Let’s take two scenarios. In the first, you launch a product that sells at $200 to 100 people. In the end, you have $20,000 at the bank.
Let’s take the case in which you sell a service for $100 to 100 people. In this case, you made $10,000.
Yet, in the coming month or year, you’ll not start from zero but you will have a predictable revenue (at least in theory, we’ll see why in practice that still isn’t the case).
That is why many businesses are adopting the subscription-based business model.
The subscription business model is as old as the newspaper
As reported via psprint.com:
At first, newspapers were only available to wealthy Americans, those who were literate and could afford to pay for subscriptions in advance. The subscriptions typically cost what a general laborer would make in an entire week of work, so most could not afford them.
That all changed in the 1830s, when advances in printing and papermaking made it possible to sell newspapers for one cent per copy.Increased literacy as well as technological advancementssuch as the telegraph – which made it possible to quickly share news over great distances – and the rotary press contributed to newspaper growth. The “Penny Press” made newspapers affordable to the entire public and spurred an explosion of newspaper publishing across the United States.
Thus the subscription business model isn’t new. However, what’s new about it is where it is getting applied.
For instance, since a few decades back it was hard to think of music as a service (see Spotify) or media that before was consumed at fixed time slots now it gets served at any time with streaming (see Netflix).
Is it the end of ownership?
As Tien Tzuo, chief executive officer and co-founder of Zuora pointed out:
The signs are everywhere — ownership is on the outs. From Spotify’s IPO to Amazon Prime hitting a hundred million memberships to Lyft’s new monthly pass, more and more people are opting for fluid services rather than static products. In fact, our physical world seems to be rapidly diminishing all around us. Companies aren’t buying buildings, they’re renting from WeWork or Servorp. Teenagers aren’t saving up to buy cheap cars, they’re catching rides with their phones. Even the malls are disappearing. The world is switching from capex to opex.
The reason for opting to usage rather than ownership can vary.
Some of the major drivers of change are related to the fact that as technology allows us to track and connect people it becomes also possible to transform traditional products in services.
Also, as on-demand services have become available, many people have become aware of the total cost of ownership, thus opting for access over ownership.
The total cost of ownership and why cars become expensive in the long-run
When you purchase a car, its initial cost is just one part of the expense. Real costs associated with the car will be the whole set of maintenance costs and operating costs to keep the car working.
As pointed out by consumerreports.org “many brands have low ownership costs during year three. Keep in mind that some—including BMW and Mini—have free maintenance for the first few years, making them relatively affordable out of the gate. But costs can skyrocket when the warranty and free maintenance periods are over.”
If you own a car, you know what we’re talking about. When you purchase a car you might have coverage for a few years, but the more the car gets older, the more expenses you’ll have. At the point in which maintenance expenses skyrocket.
The same issue applies to homeownership. If we take an estimate from caniretireyet.com you can see many of the hidden costs of homeownership:
In short, in the example above for a house valued at around $100k, we have several costs on a monthly basis which amount at $834.
Thus, if you could rent the same home for a lower price than renting might be an option.
One thing is important to point out. In many cases, ownership vs. renting is not about financial considerations alone. In many instances, emotional reasons apply.
At the same time companies like Airbnb are building their success more based on the home as a place to share and around experiences.

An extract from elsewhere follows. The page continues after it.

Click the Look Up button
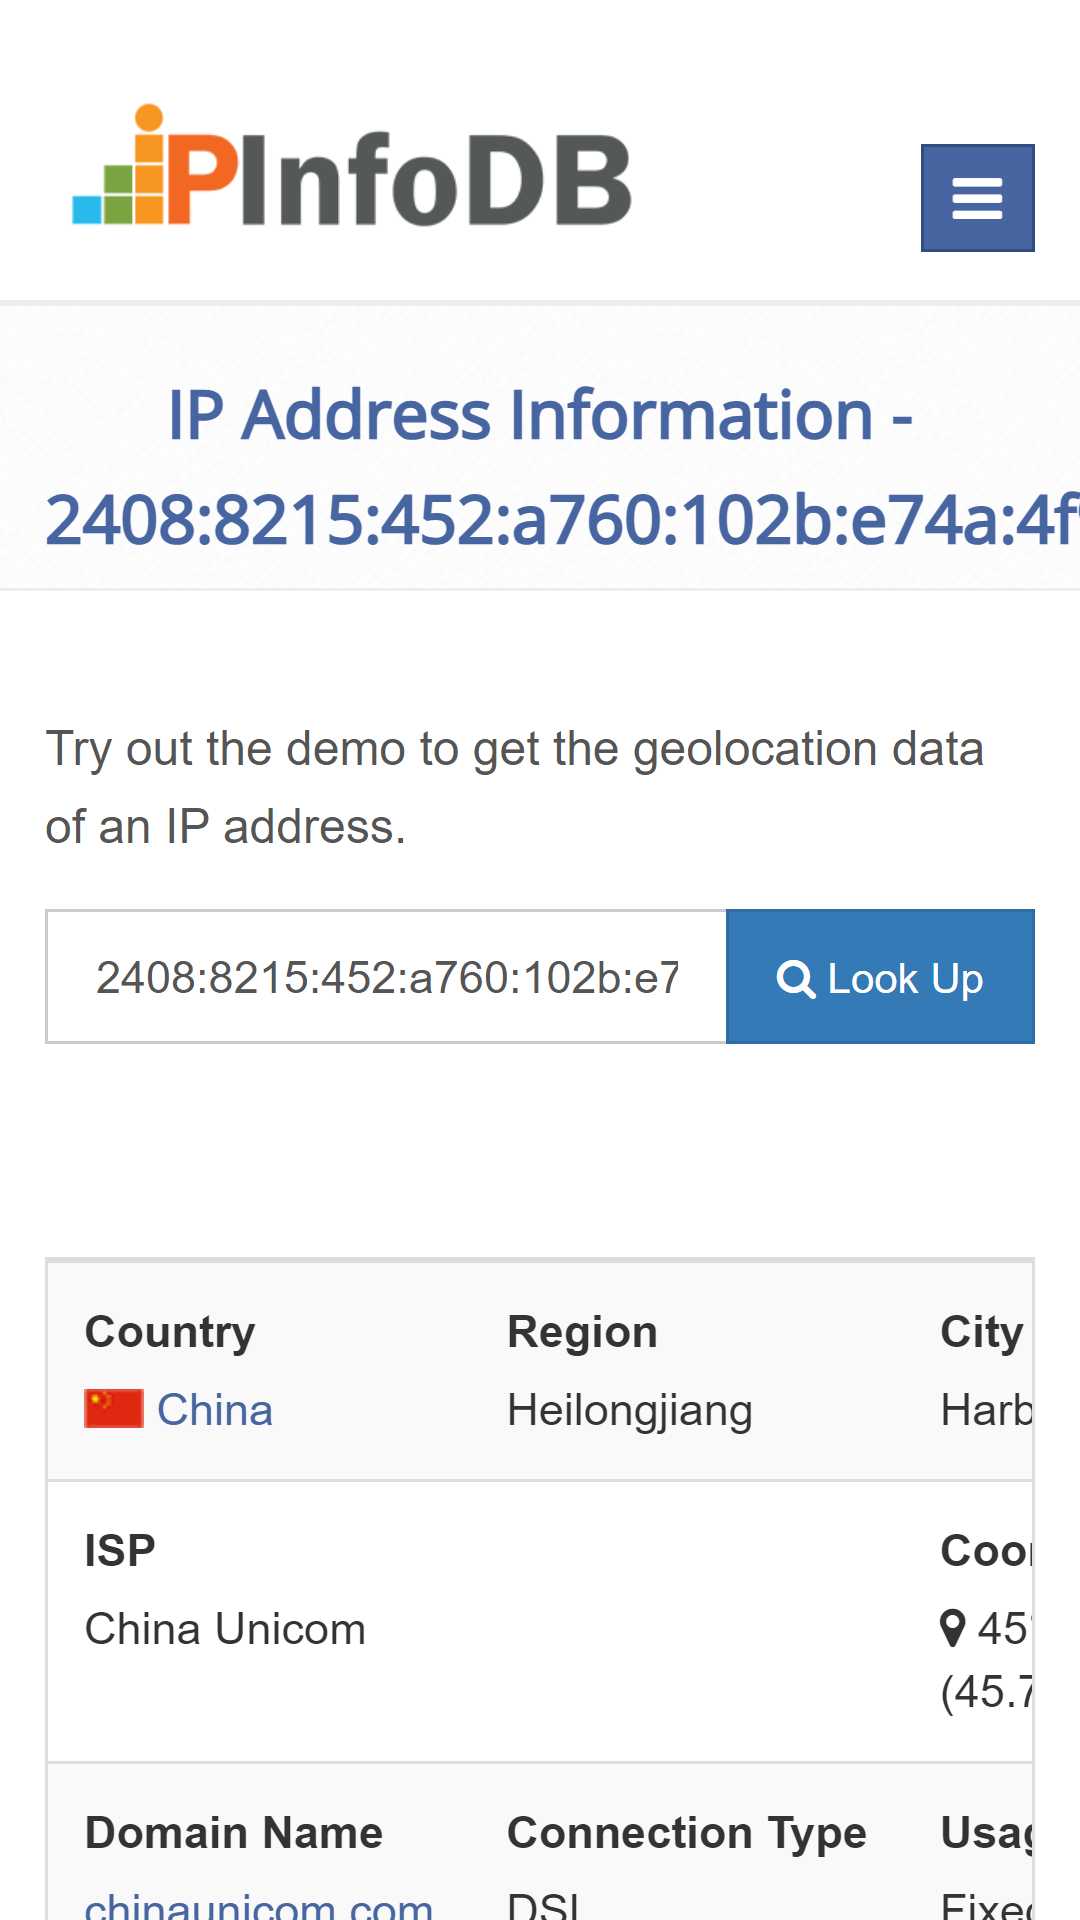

Online vs. physical? That might be the wrong dichotomy
As remarked on Zuora:
Retailers are mistakenly seeing the issue as e-commerce versus brick and mortar, but that’s not the problem,” says Tien Tzuo, chief executive of enterprise-software firm Zuora. “Online, in-store, it shouldn’t matter, it should all be blended: Consumers can shop wherever they want–it’s the retailers that build one-on-one relationship customers that will win.
The company uses data to make the user experience as personalized as possible. In short, when you go to an Amazon store, the way books are organized isn’t random.

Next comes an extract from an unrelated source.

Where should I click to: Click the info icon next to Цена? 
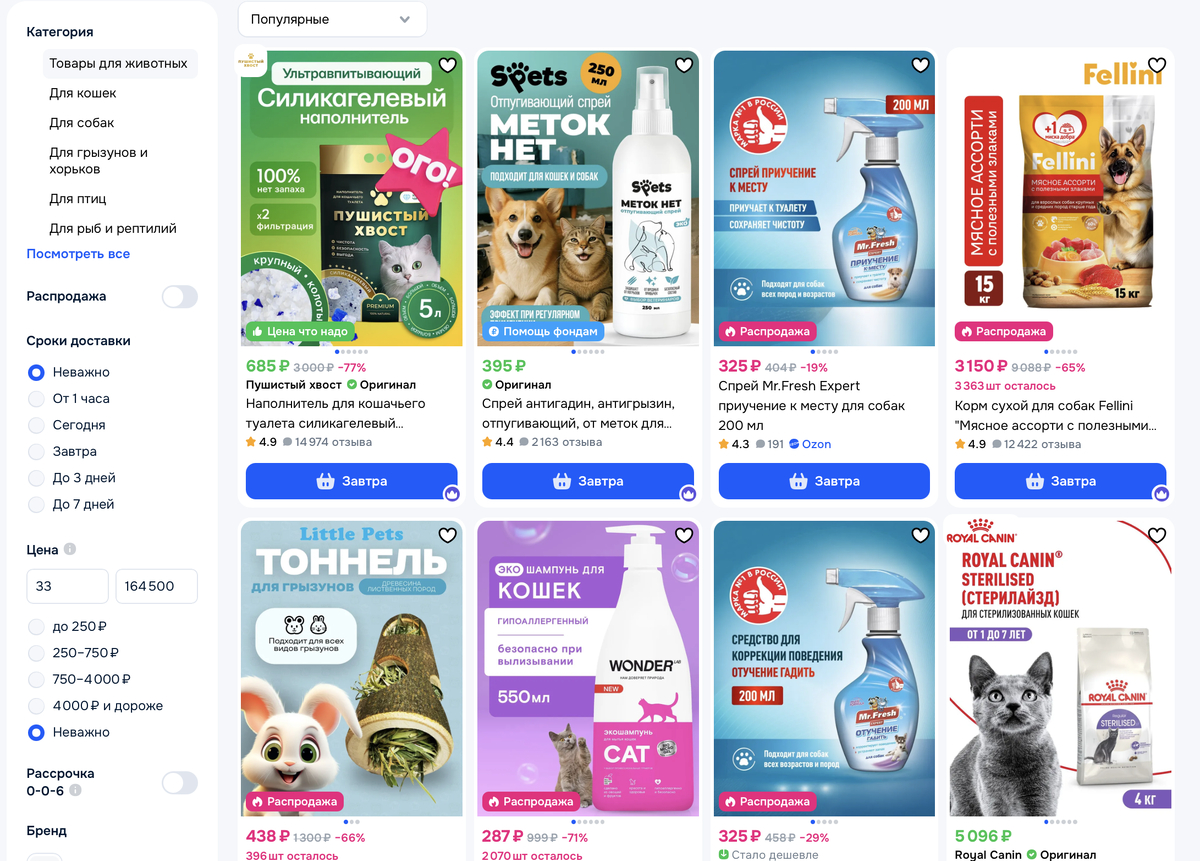pyautogui.click(x=70, y=549)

Why subscription model might actually be easier for consumers
What makes the subscription model so successful today isn’t only about ownership vs. usage.
That is also about how things get consumed. In an ownership model, the interaction between the provider and the consumer is entirely different compared to a model where the provider needs to establish a relationship with the “member.”
Where a provider that sells a product won’t need to know its customers.
The subscription business model to be successful requires an ongoing relationship with continuous feedback from members to the service provider.
This is also the reason why companies like Spotify and Netflix spend billions on producing TV Series and Music.
In short, to avoid the members to churn from their accounts any time soon they need to keep providing great experiences on a regular basis.
Also, as companies like Netflix gain a better and better understanding of their members (through the data fed to its algorithms), waiting for the next big hit coming from the Hollywood Studios might be too risky.
Instead, with all that data, Netflix can produce series that its members will find more compelling and stick to their premium plan longer.
That is also why as of the end of 2017, Netflix reported over $17 billion in streaming content obligations “primarily due to multi-year commitments associated with the continued expansion of our exclusive and original programming.“
Building and maintaining a relationship it’s quite expensive. Let’s dive a bit into the numbers of the subscription economy.
Software ate the world
Venture capitalist Marc Andreessen famously said, “Software is eating the world.” That was back in 2011, and that has become a reality. However, software companies have mostly found their realm in the subscription-based business model.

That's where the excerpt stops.